═══ Provided data

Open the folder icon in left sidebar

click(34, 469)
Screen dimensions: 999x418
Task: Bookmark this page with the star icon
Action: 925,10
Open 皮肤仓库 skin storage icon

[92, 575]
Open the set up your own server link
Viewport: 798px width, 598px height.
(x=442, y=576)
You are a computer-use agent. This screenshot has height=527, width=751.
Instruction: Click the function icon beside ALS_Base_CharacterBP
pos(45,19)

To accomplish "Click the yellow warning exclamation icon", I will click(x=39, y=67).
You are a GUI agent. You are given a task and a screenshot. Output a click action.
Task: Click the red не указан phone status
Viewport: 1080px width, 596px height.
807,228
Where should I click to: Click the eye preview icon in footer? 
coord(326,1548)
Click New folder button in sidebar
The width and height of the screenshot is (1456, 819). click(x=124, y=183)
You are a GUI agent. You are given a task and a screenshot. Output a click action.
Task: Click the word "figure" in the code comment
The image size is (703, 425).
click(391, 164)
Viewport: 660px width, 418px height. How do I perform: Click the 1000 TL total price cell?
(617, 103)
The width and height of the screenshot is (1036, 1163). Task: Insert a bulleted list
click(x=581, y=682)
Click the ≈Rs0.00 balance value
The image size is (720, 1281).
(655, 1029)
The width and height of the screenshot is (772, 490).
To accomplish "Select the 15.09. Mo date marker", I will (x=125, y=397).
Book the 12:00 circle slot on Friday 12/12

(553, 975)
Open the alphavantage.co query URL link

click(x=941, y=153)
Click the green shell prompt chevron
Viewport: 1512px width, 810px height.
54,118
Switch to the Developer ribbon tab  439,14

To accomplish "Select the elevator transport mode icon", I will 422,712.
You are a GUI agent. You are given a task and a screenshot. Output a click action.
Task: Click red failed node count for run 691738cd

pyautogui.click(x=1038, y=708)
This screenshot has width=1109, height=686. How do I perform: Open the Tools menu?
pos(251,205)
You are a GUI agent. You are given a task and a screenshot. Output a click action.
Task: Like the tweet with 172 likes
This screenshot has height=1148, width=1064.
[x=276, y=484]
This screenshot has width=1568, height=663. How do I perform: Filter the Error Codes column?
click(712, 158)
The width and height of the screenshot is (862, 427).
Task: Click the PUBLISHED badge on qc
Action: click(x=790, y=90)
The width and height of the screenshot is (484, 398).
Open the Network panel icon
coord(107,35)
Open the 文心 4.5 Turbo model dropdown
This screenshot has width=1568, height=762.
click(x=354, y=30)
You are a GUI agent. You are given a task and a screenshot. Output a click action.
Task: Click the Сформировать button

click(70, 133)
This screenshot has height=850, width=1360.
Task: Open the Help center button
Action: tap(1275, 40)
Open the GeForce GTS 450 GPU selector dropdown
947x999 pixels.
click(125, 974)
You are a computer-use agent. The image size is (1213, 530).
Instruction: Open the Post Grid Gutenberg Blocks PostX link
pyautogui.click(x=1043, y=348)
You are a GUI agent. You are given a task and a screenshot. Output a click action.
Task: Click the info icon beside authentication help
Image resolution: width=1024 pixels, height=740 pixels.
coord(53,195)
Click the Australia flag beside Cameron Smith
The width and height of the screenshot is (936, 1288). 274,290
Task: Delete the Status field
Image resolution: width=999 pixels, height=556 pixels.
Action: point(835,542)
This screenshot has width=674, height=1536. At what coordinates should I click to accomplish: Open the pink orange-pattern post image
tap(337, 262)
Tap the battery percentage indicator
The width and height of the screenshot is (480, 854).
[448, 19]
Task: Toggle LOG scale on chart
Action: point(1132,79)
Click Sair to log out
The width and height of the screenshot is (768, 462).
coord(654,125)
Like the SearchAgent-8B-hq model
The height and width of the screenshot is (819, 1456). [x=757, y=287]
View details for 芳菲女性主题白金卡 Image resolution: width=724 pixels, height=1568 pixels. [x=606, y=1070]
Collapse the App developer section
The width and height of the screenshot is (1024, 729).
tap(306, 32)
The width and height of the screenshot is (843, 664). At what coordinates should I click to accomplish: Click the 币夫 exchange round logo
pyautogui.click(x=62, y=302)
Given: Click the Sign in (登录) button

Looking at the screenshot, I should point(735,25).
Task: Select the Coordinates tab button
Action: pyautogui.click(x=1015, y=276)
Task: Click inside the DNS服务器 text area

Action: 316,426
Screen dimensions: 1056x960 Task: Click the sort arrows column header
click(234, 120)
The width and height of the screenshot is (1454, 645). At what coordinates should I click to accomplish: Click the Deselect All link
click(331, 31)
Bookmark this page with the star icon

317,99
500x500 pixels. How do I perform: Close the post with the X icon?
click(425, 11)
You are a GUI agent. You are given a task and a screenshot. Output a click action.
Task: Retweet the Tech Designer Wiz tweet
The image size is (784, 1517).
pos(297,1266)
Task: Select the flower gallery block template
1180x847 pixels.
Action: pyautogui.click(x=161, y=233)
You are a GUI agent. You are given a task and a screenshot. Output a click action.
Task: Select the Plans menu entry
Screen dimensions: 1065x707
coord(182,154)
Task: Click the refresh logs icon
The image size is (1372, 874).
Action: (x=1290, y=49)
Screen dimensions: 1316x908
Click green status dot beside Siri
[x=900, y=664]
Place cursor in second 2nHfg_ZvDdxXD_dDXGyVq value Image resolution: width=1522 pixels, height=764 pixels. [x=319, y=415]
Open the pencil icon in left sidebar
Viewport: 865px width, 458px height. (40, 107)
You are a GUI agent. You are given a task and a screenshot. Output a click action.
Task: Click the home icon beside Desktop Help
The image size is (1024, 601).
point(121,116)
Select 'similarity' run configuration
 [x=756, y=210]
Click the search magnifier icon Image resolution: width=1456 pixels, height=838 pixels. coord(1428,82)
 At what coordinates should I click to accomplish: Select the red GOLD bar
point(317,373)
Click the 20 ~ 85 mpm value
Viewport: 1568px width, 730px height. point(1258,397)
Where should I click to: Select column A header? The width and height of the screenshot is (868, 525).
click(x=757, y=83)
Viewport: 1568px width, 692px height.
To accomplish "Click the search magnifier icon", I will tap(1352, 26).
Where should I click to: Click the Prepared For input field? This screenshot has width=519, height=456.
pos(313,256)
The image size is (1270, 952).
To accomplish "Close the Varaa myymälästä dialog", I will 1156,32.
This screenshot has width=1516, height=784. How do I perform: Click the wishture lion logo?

══════

What the exercise asks
Find every line in the records containing the word "Like", and copy each such line in full.

Answer to the task
Task: Like the tweet with 172 likes
Like the SearchAgent-8B-hq model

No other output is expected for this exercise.